Primary hyperparathyroidism presenting as a brown tumor in the mandible: a case report

Primary hyperparathyroidism (PHPT) is a common endocrine disorder that is characterized by hypercalcemia and elevated or inappropriately normal serum levels of parathyroid hormone [1]. Single benign parathyroid adenoma is the most common cause of this disease (about 80% of the patients), whereas four gland parathyroid hyperplasia accounts for approximately 15–20% [2], multiple parathyroid adenomas for 5% and parathyroid cancer for < 1% of cases [1]. Brown tumor of bone, a rare non-neoplastic lesion resulted from abnormal bone metabolism in hyperparathyroidism, mostly affects facial bones, clavicle, ribs, pelvis, and femur [3]. When brown tumors associate with PHPT, they are most frequently caused by adenomas [4]. However, skeletal disease secondary to PHPT is rare nowadays [5].

We report a case of brown tumor in the mandible as the initial exhibition of PHPT associated with an atypical parathyroid adenoma.

A 49-year-old female was referred to our hospital for a recurrent right mandible mass one year after primary excision.

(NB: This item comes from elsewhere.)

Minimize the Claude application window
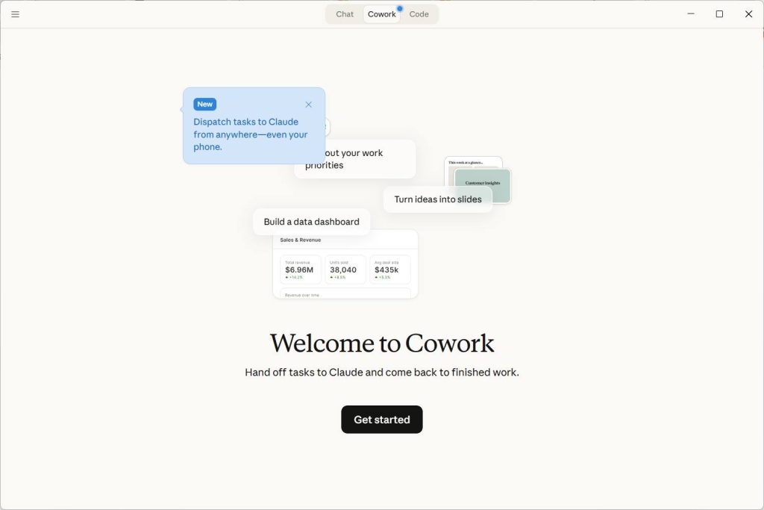This screenshot has height=510, width=764. [690, 13]
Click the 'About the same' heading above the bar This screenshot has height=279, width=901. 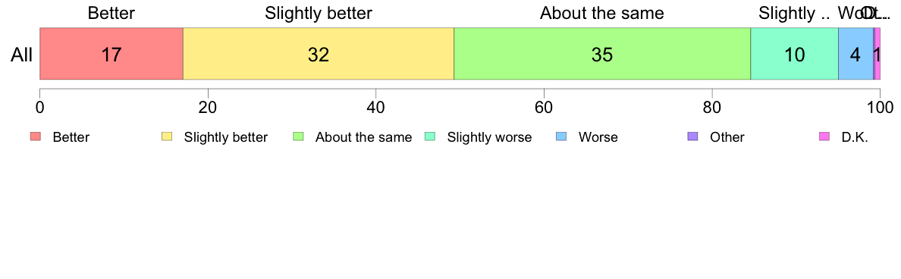(x=602, y=13)
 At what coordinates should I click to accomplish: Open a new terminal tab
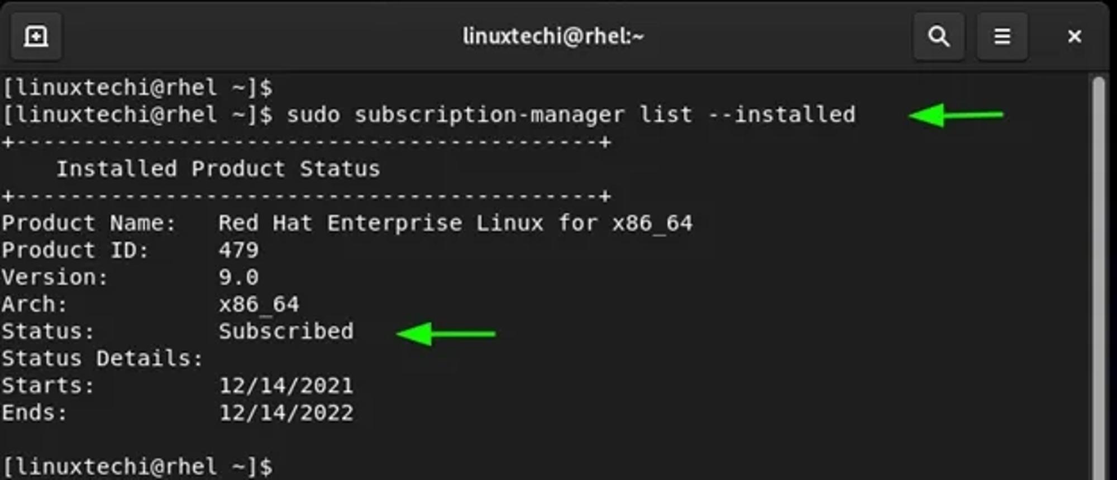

One year ago, she had a painful mass on the right mandible, which was first treated with root canal therapy and then by marginal resection of the right mandible at another medical institution. The postoperative pathology suggested giant cell granuloma. Seven months after surgery, the mass recurred and gradually enlarged.

On admission, an enhanced CT scan of the patient revealed a 3.6*2.1 cm lesion on the right mandible (Fig. 1a, b). A review of her previous pathological section revealed that the right mandible was rich in osteoclast-like polykaryotic giant cells. Based on this observation, the patient was further evaluated. Laboratory examination showed hypercalcemia: 2.81 mmol/l (normal range: 2.08–2.71 mmol/l), hypophosphatemia: 0.66 mmol/l (normal range: 0.81–1.45 mmol/l), and a high PTH level: 916.0 pg/ml (normal range: 11.0–67.0 pg/ml). Ultrasonography revealed a hypoechoic mass on the left inferior thyroid lobe. ^99mTc-MIBI SPECT-CT scintiscan demonstrated increased radiotracer uptake at the site of the left parathyroid, which was suggestive of parathyroid adenoma (Fig. 1c-h). Then, the patient underwent left parathyroidectomy surgery, and the pathological findings confirmed the diagnosis of parathyroid adenoma. Postoperative follow-up showed normal serum calcium and PTH levels, and the mandible mass decreased gradually.

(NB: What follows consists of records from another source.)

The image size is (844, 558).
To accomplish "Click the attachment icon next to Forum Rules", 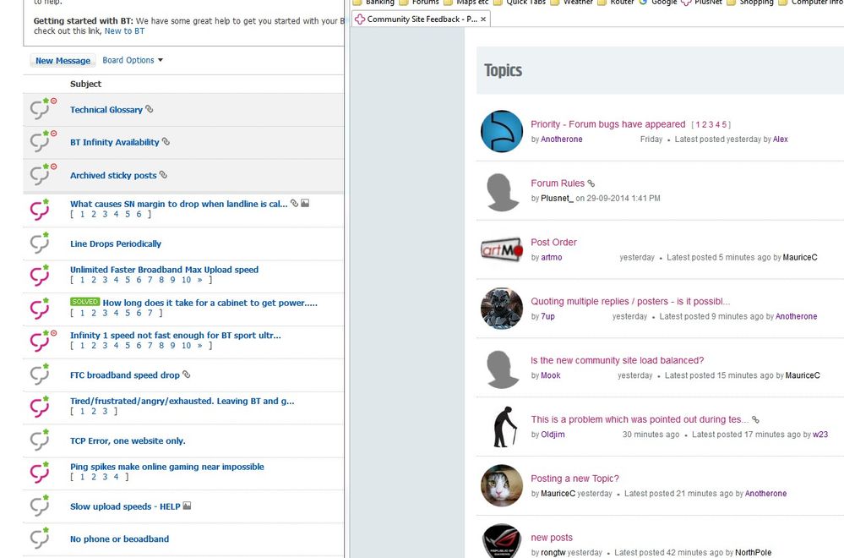I will click(591, 183).
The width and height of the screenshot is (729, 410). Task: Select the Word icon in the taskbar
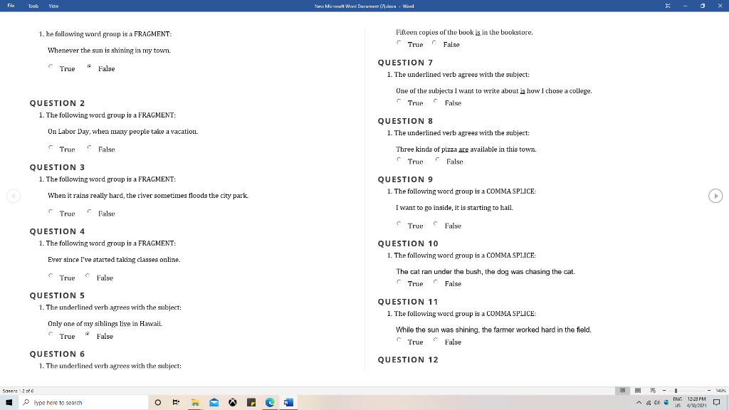pos(288,402)
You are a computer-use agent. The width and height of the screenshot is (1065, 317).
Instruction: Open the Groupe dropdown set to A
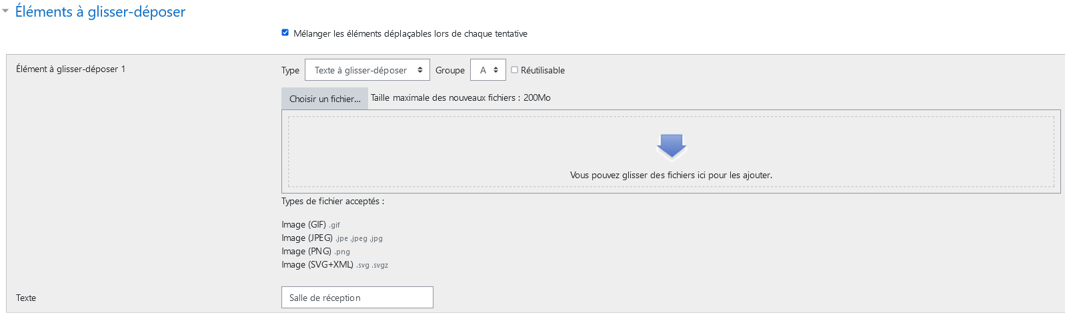487,70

In this case, the combination of hyperparathyroidism and the existence of giant cells in the mandibular pathology as well as gradual degradation of the tumor after operation supported the diagnosis of brown tumor.

Hyperparathyroidism may be primary, secondary and tertiary. Primary hyperparathyroidism is characterized by excessive PTH production and hypercalcemia, most frequently due to parathyroid adenoma. Secondary hyperparathyroidism is usually caused by vitamin D deficiency, malabsorption, or hypercalciuria. Low serum calcium levels resulted from primary diseases brings about redundant secretion of PTH. Tertiary hyperparathyroidism, in most cases, developed from secondary hyperparathyroidism and evolves into a more severe circumstance with autonomous PTH secretion [1]. As in our case, laboratory findings showed hypercalcemia, hypophosphatemia and a high PTH level, which were consistent with PHPT.

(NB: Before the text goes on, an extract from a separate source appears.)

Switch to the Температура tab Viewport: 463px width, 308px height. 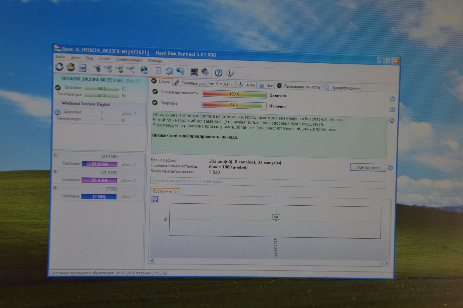(x=190, y=83)
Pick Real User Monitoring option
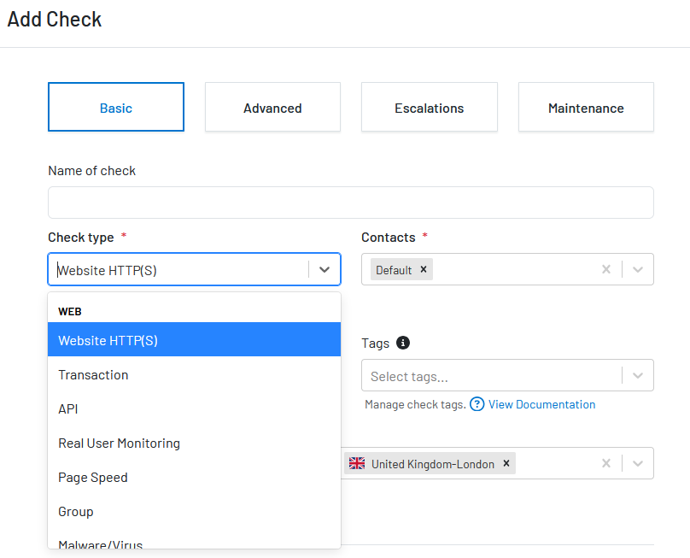 pos(194,443)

Nowadays, with the increasingly available measurement of biochemical examination, the detection rate of hyperparathyroidism has been increased and PHPT has evolved into a typically asymptomatic disease, especially in developed countries where serum calcium levels are routinely measured [1, 2, 6]. A more extensive serum calcium screening in the general population may help to identify and treat the patients at an early stage.

Brown tumors are giant cell lesions caused by abnormal bone metabolism in hyperparathyroidism. Increased circulating PTH aggravates osteoclastic bone absorption, then leads to diffuse osteopenia, fractures or multiple circumscribed lytic lesions [7, 8]. There is dark, reddish-brown coloration induced by prominent intralesional hemorrhage and hemosiderin deposition, thus gives the lesion its name [9]. These bone-resorbing lesions can occur in any part in the bone, but they are rarely the initial signs of hyperparathyroidism [10]. They are believed to be gradually dissolved after surgical resection of the parathyroid gland [11].

The most prominent aspect of this case was the discovery of a brown tumor in the mandible, which was the initial exhibition of an atypical parathyroid adenoma. However, the confirmed diagnosis was made after the surgery in the pathological findings, how to obtain certain diagnosis before the parathyroidectomy surgery remains to be explored. ^99mTc-MIBI SPECT/CT scintigraphy is a highly sensitive examination of the localization diagnosis of hyperparathyroidism [12]. We suggest that clinicians bear in mind that brown tumors should be considered in the differential diagnosis of osteolytic lesions to avoid unnecessary and harmful interventions.